Early this month, North Carolina’s Governor Roy Cooper proposed a $25.2 billion two-year state spending plan that aims to close many of the spending gaps that currently exist in the state’s services. One of the biggest changes in the proposal would expand Medicaid coverage to as many as 625,000 low-income North Carolinians, a move that would do much to help our poorest residents to access quality healthcare services. According to state health advocates, the Medicaid expansion is a necessary step in fixing the healthcare system here in the Tar Heel State, but it doesn’t go far enough to help one critical segment of the population: the state’s growing number of elderly residents.

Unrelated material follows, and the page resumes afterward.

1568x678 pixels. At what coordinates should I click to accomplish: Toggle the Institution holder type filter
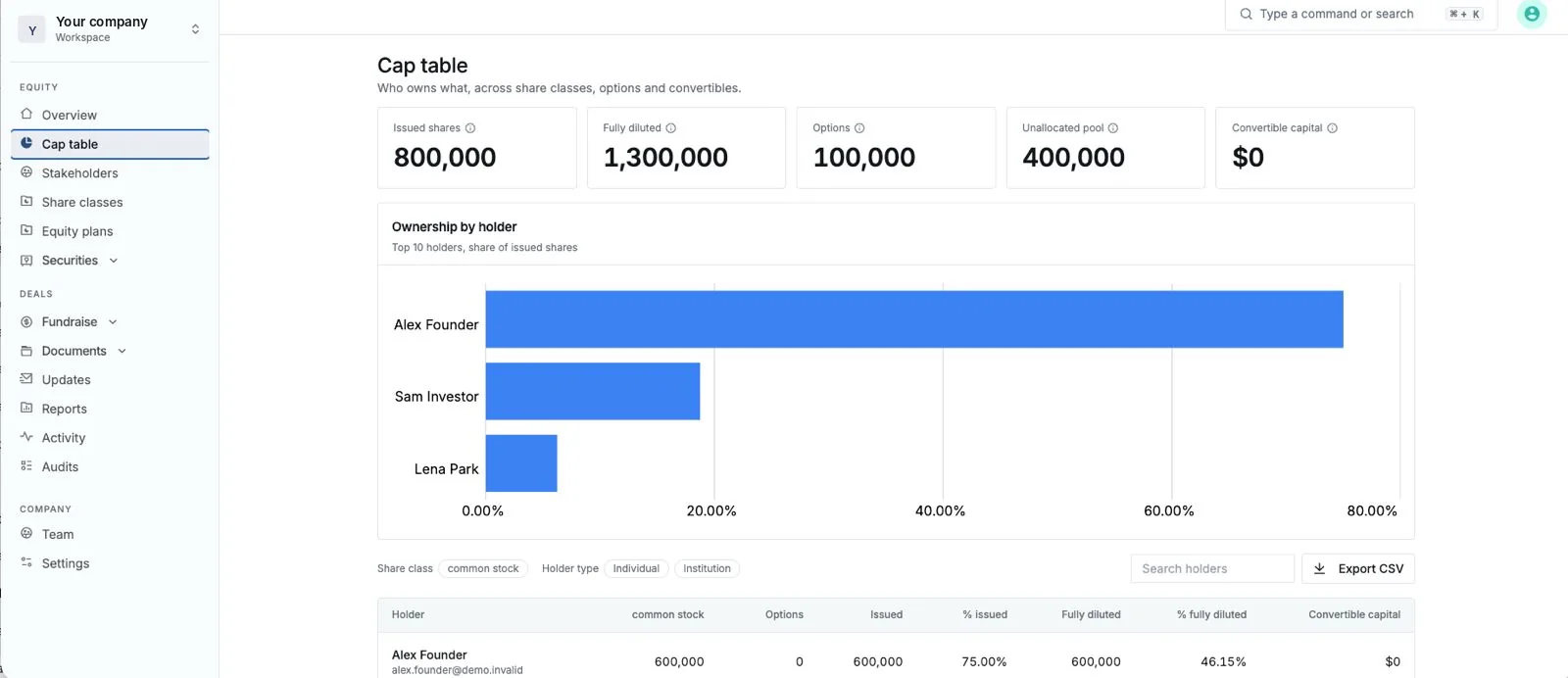(707, 568)
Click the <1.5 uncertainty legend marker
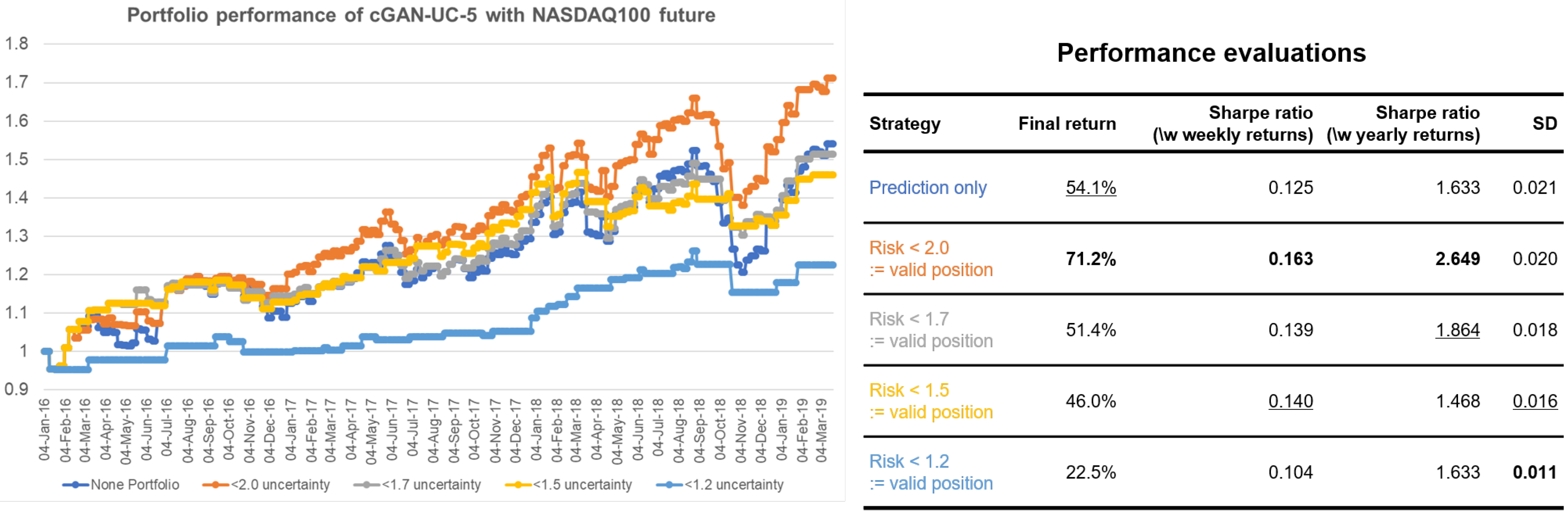Image resolution: width=1568 pixels, height=516 pixels. tap(518, 485)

According to UNC demography data, North Carolina, much like the rest of the United States, is experiencing the effects of population aging at an accelerating pace. Their statistics project that a full 20.6% of the state’s population will be age 65 or older by the year 2035. That demographic shift is going to not only change the face of the state but will also put a tremendous strain on the state’s healthcare system.
The problem, as it relates to the state budget proposal, is that North Carolina’s elderly population currently has a poverty rate of 9.1%. That number, even if it doesn’t increase, is going to ramp up demands on the state’s variety of services for the elderly. Programs like Meals on Wheels, allowances for personal needs, and the Adult Protective Services system are all already facing shortfalls, and advocates say the budget proposal all but ignores the expected increases in demand.
If the budget makes no further allowances to fund additional services for the elderly, advocates project that it will create a cascade effect that places ever-larger burdens on family members, many of whom are living in poverty themselves. Without the needed resources to provide in-home care for their aging relatives, many would be forced to turn to nursing home services, which is a healthcare sector that’s already on the verge of crisis due to staffing shortfalls that show no signs of abating.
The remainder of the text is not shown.